To authenticate your requests, you'll just need to set the "Authentication" request header. Something like so:

We currently have a file size limit of 25Mb for the upload and support the following media types:

  • application/pdf
  • image/jpeg
  • image/png
  • image/tiff

In case you don't build your request with the media type information, we'll try to infer it from the file's name extension.

Our Resources

These are the most relevant resources in DocDigitizer Api.

Documents
It all starts on a document. These are image or pdf files you'll want to send to the api to be annotated. You can later get a list of documents you annotated, get their most recent annotations or their original assets. Documents have a class (which give it then a target data schema for the data extractions to fill in).

Tasks
When you send your documents to the DocDigitizer API, we'll then queue it to the DocDigitizer Engine service. You can get some information about this task and poll the api for the tasks status before checking for the documents result.

Extractions
Extractions are the results from the DocDigitizer Engine for a document. These are machine generated and follow whatever data schema is set for the document's class.

Reviews
If you so choose, you can have your documents being reviewed by our team of Data Curators. The Reviews endpoints present the merged data of extractions and reviews and also follow whatever data schema is set for a document's class.

Smart Linking

You might have noticed by now that some of our responses send along a "links" node that might occur more than once in the
response body.

Each of the links inside the "links" node provides a way of referencing other related resources within our api.

For instance, when you retrieve the annotations for a specific document.

The links node tells you:

  • annotations, the endpoint for the annotations of that same document
  • assets, the endpoint to get the original assets for the document
  • collection, the endpoint to get the list of other documents associated to your organization
  • reviews, the endpoint to get the reviews for your that same document
  • self, the endpoint for the document itself

Response pagination

The endpoints that return lists are usually paginated. This impacts both the way you need to send your requests but also the data and metadata we send you on the responses.

KEY

REQ/RESP

WHERE

X-More-Results-Available

RESPONSE

HEADER

X-Cursor-ID

RESPONSE

HEADER

X-Cursor-Was-Broken

RESPONSE

HEADER

maxRetrieve

REQUEST

QUERY

cursorId

REQUEST

QUERY

X-More-Results-Available
We'll send this on the response headers.
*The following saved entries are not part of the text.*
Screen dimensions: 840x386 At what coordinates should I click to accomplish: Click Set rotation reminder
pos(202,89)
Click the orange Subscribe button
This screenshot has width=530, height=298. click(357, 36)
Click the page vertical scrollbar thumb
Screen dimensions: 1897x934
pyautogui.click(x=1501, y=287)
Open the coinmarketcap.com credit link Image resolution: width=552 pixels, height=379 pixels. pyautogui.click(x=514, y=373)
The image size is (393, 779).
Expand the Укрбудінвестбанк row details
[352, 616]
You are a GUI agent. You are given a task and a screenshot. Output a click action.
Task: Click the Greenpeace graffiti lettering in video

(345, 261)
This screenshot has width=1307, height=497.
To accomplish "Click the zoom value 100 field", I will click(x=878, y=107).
It lets you know wether or not there are more results to fetch. This applies to both:

  • there are so few results, that pagination is not even needed
  • (OR) you reached the last page of results

X-Cursor-ID
We'll send this on the response headers. This represents the position from where to start for the next page. In order to get it, you'll need to do the same request again (same endpoint, same parameters) but change the cursorId query parameter. On this second response, you will get a new X-Cursor-ID

X-Cursor-Was-Broken
We'll send this on the response headers. You should worry with X-Cursor-ID other than making sure to send it back to us in order to get a subsequent page of data. If for some reason the value you send to us is invalid or corrupt, we'll set X-Cursor-Was-Broken to true. If all is fine, false

maxRetrieve
You should send this as a parameter in the request query string. We'll apply pagination with a default page size (we specify each endpoint's default value), but you can change the page size by setting an integer value to maxRetrieve.

cursorId
You should send this as a parameter in the request query string. If you just got a response, and the X-More-Results-Available header is true, you should do another request exactly the same as the previous one but set the cursorId query parameter to whichever value you just got in X-Cursor-ID whenever you are ready to fetch the next page.